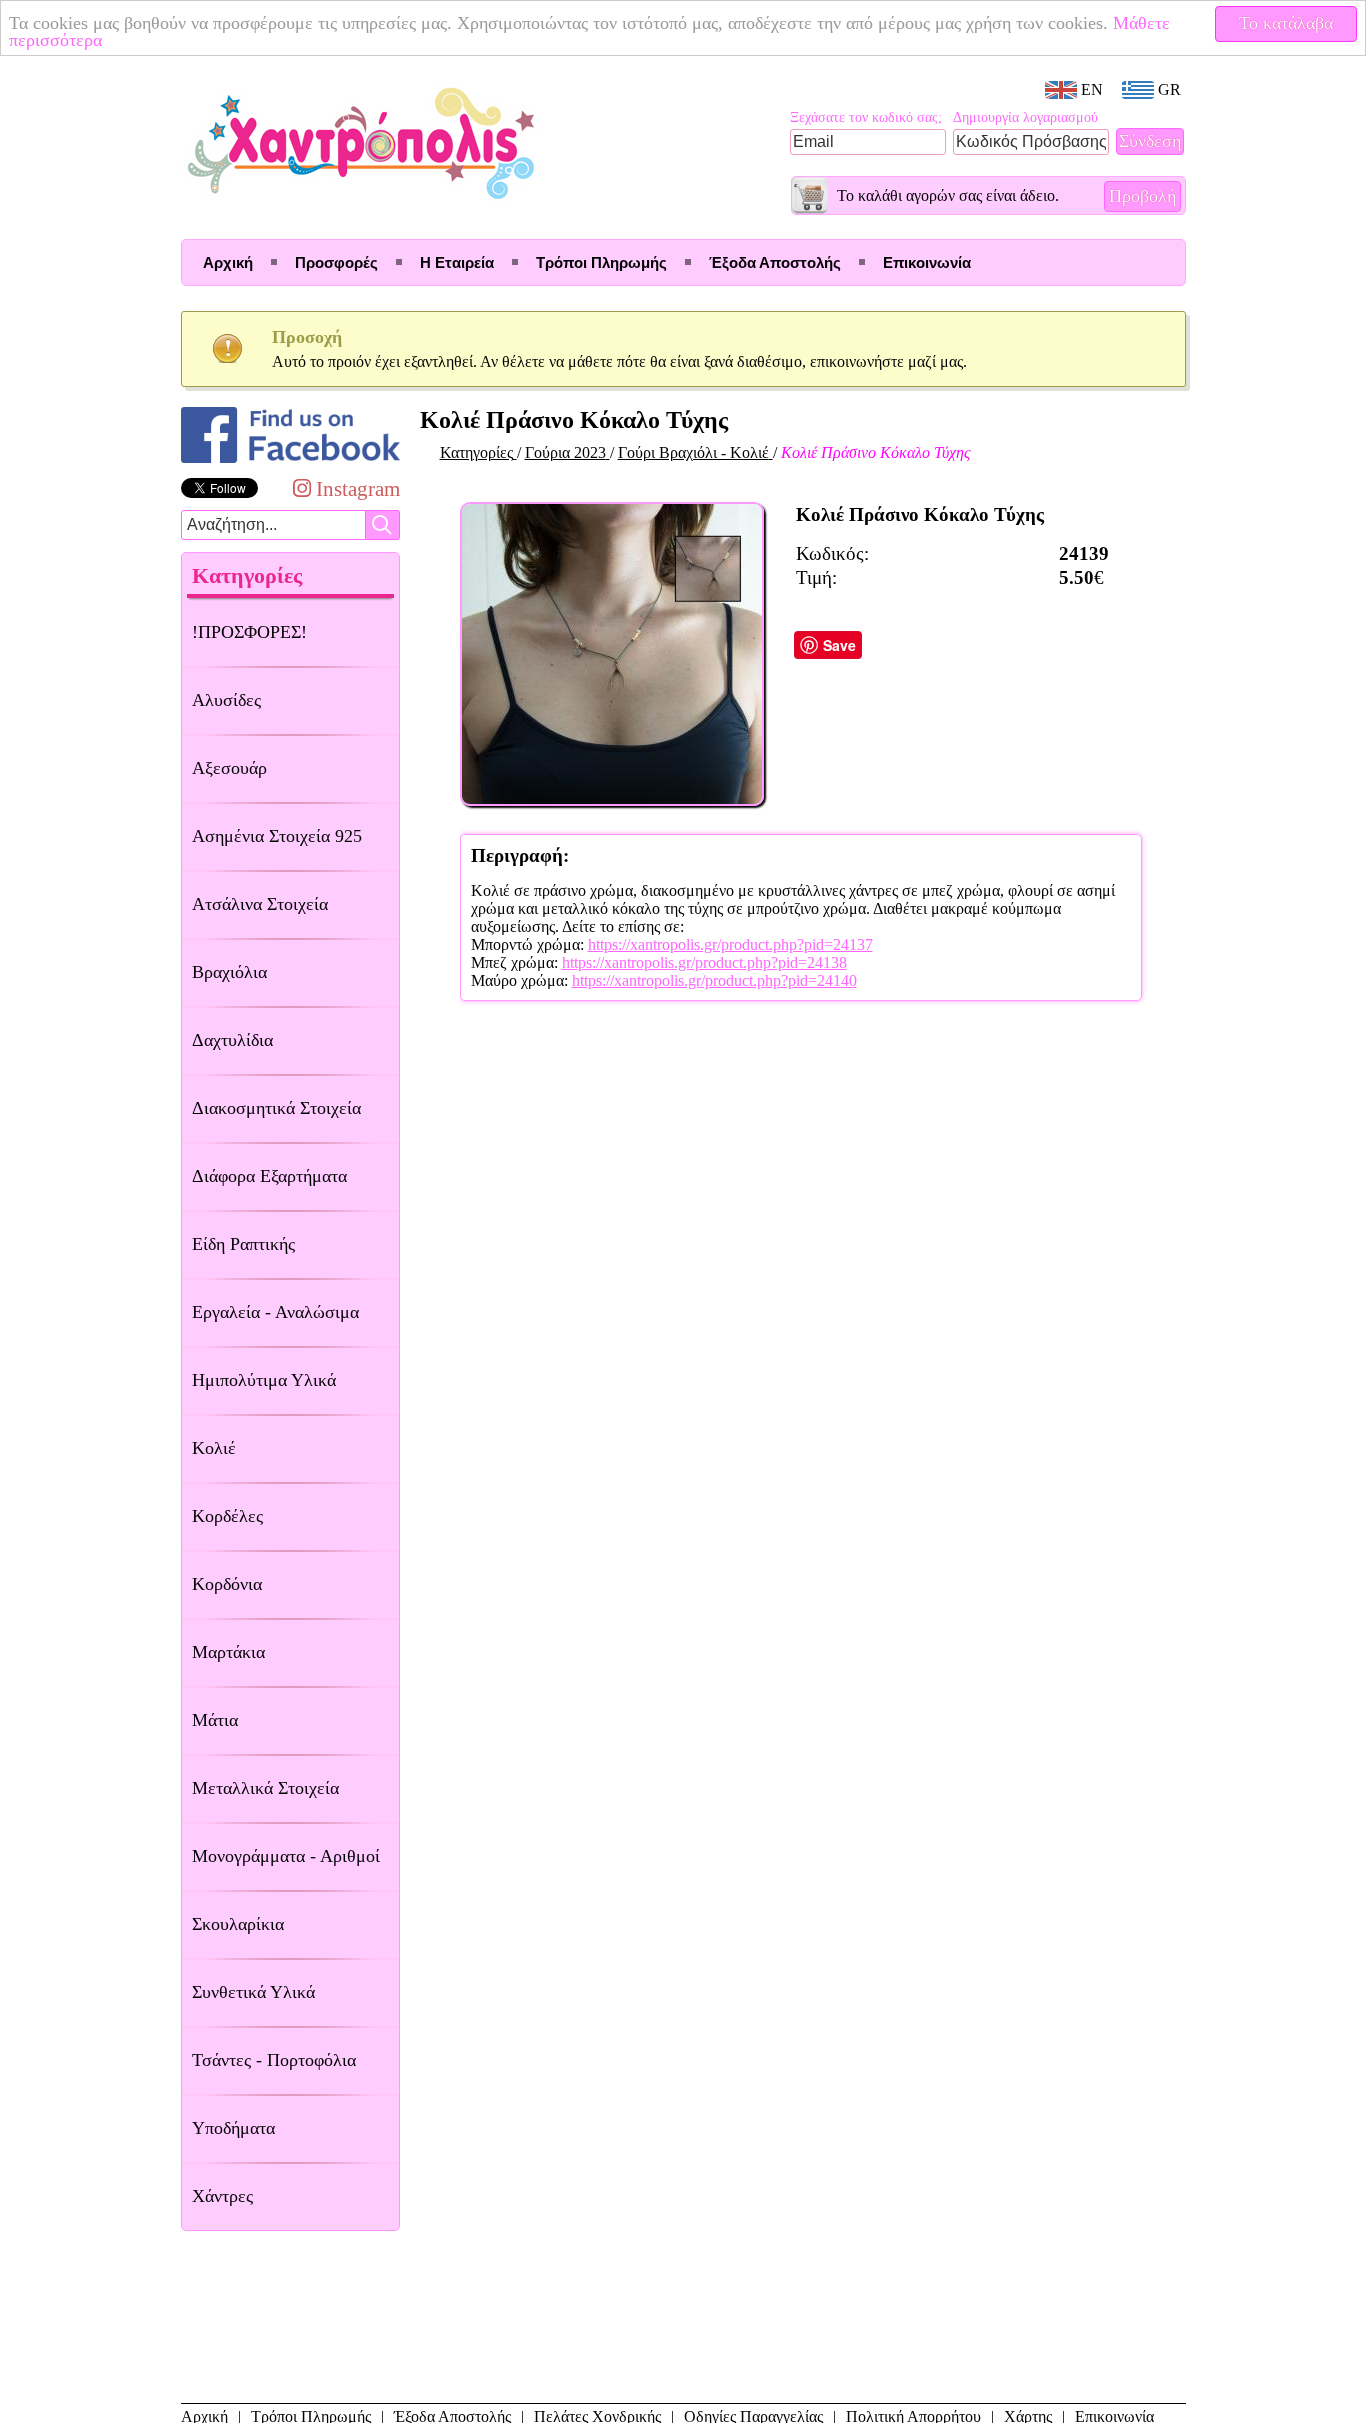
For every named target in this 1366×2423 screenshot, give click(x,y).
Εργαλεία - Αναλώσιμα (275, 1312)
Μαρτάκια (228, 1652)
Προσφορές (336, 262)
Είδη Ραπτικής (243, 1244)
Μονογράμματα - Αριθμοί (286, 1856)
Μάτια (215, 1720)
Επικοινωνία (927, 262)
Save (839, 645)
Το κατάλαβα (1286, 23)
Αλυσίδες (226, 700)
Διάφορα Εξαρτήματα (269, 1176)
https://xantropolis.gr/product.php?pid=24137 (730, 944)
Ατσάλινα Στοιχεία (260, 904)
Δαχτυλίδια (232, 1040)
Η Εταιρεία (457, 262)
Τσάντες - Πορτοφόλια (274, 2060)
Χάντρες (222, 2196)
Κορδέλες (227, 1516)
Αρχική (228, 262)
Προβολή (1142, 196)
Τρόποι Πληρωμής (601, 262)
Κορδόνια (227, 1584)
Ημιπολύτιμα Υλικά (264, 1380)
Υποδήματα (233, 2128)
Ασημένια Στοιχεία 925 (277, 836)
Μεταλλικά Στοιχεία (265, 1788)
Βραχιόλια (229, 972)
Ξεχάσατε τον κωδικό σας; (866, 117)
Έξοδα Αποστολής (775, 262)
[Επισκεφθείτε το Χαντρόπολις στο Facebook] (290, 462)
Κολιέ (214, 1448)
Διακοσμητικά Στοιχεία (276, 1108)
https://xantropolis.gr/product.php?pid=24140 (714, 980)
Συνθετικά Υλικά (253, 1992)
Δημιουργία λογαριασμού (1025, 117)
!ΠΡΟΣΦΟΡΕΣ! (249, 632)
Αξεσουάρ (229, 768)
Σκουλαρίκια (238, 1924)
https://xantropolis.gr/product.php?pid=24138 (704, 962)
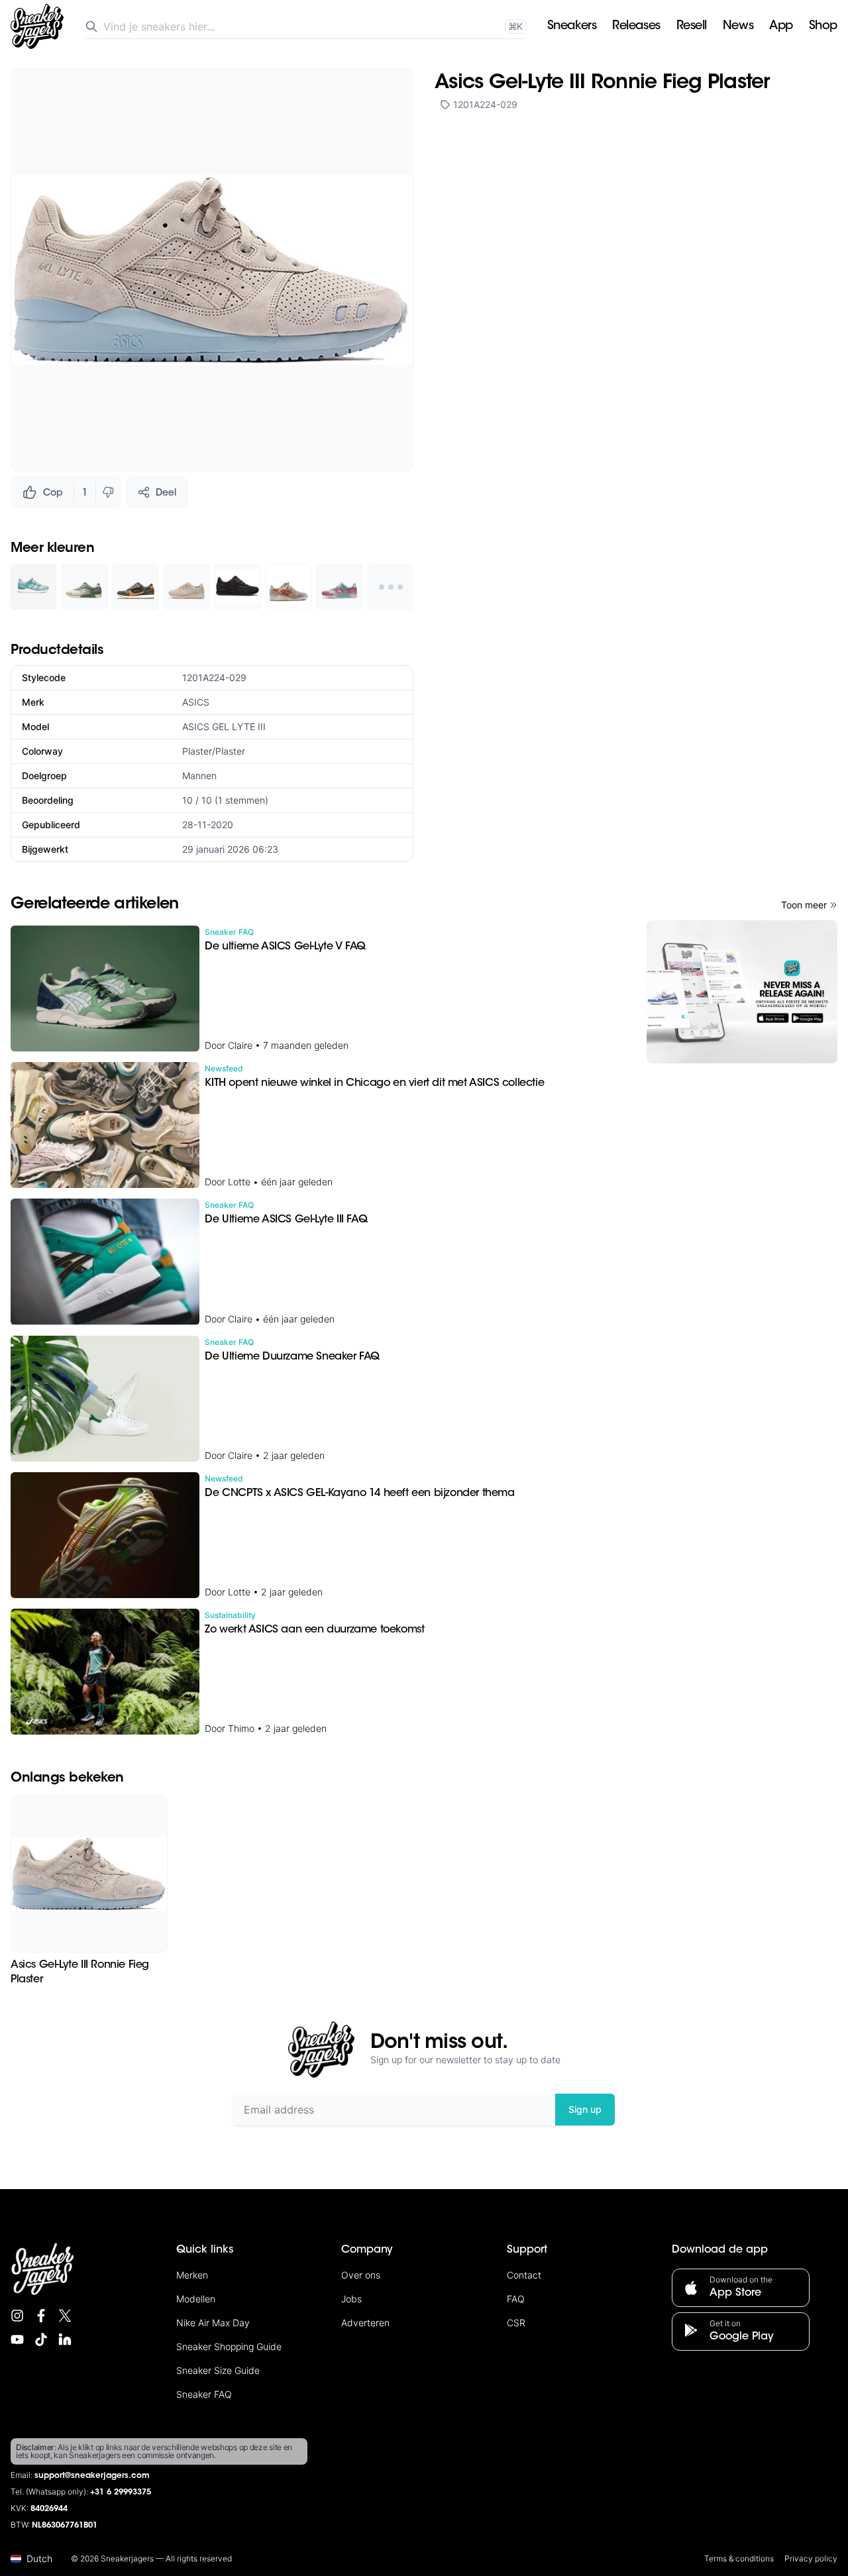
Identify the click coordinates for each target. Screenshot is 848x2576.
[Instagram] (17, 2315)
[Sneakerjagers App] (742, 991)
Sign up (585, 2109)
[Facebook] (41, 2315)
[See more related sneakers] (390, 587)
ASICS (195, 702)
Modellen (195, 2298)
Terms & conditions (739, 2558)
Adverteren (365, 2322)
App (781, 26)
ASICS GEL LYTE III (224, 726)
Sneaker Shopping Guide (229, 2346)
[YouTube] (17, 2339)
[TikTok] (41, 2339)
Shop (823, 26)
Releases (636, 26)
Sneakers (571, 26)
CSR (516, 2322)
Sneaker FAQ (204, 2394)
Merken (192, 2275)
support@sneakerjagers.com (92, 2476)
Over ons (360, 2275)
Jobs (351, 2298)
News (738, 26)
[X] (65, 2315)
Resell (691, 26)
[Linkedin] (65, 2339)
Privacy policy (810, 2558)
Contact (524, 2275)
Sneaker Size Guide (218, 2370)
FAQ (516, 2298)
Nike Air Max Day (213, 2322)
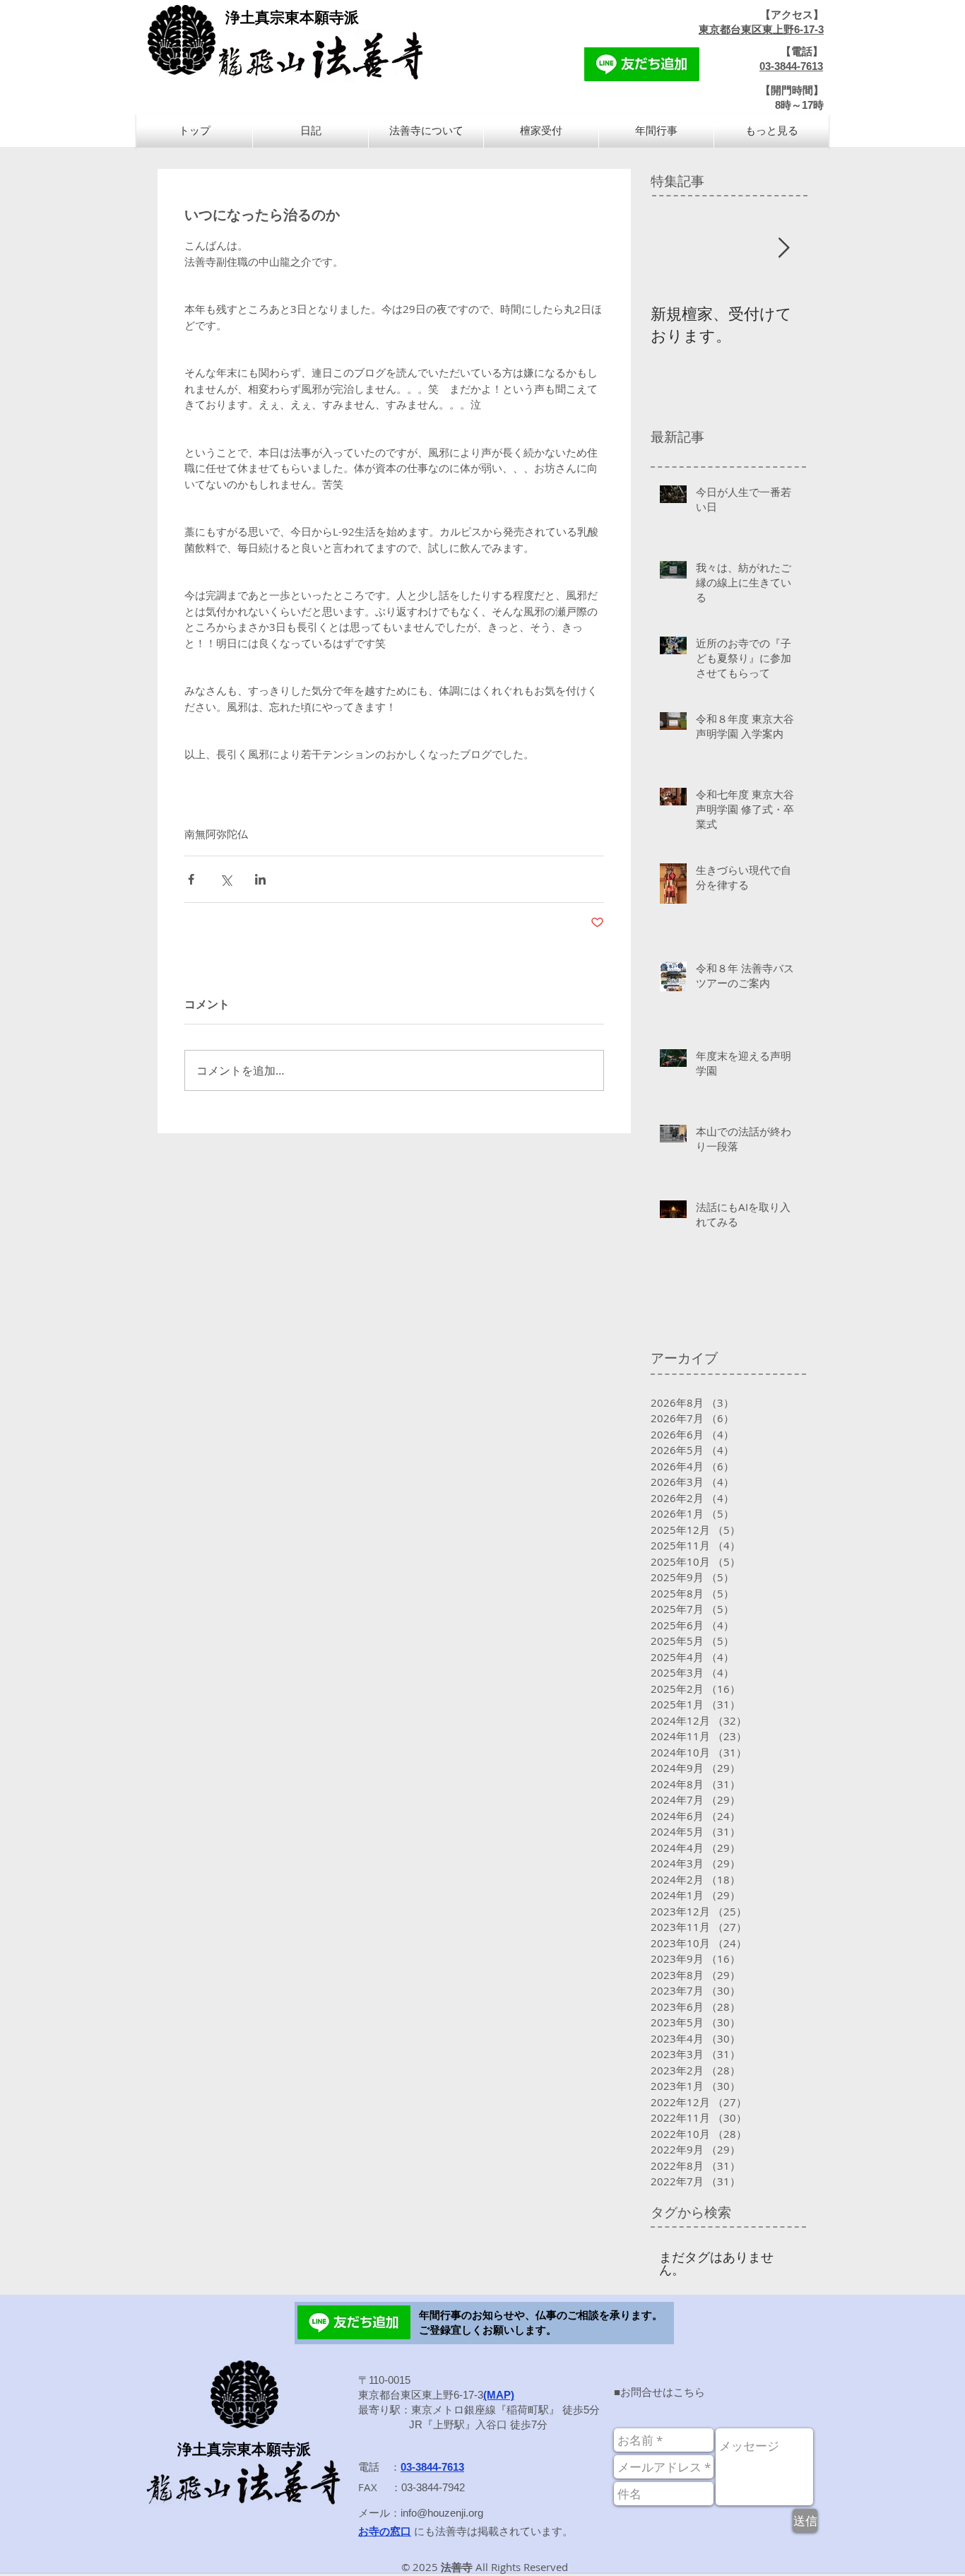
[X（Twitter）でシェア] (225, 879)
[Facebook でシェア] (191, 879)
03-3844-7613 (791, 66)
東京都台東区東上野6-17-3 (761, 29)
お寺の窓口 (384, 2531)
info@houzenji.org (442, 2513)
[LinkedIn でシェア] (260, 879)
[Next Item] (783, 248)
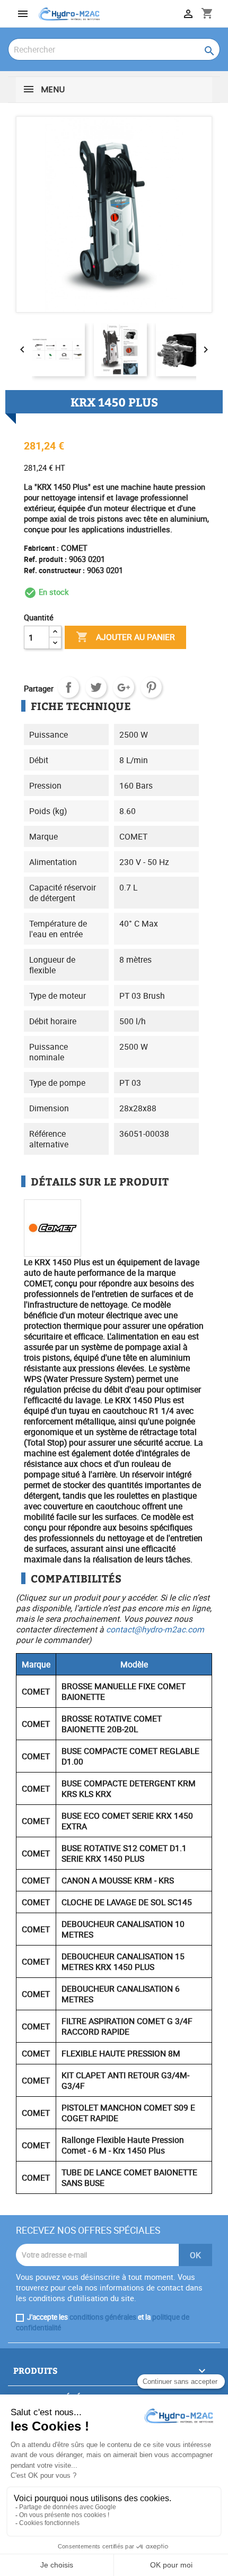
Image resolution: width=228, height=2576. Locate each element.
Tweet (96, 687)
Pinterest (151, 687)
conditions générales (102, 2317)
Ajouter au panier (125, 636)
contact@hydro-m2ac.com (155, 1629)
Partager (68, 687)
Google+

┄┄┄┄┄┄┄┄┄┄┄┄┄┄┄┄┄┄┄┄

> **Exercise**:
Copy every line of the records above that contains "each".

> **Answer space**:
Identify the click coordinates for each target. Screenshot is 848x2576.
Image resolution: width=228, height=2576. Locate each element.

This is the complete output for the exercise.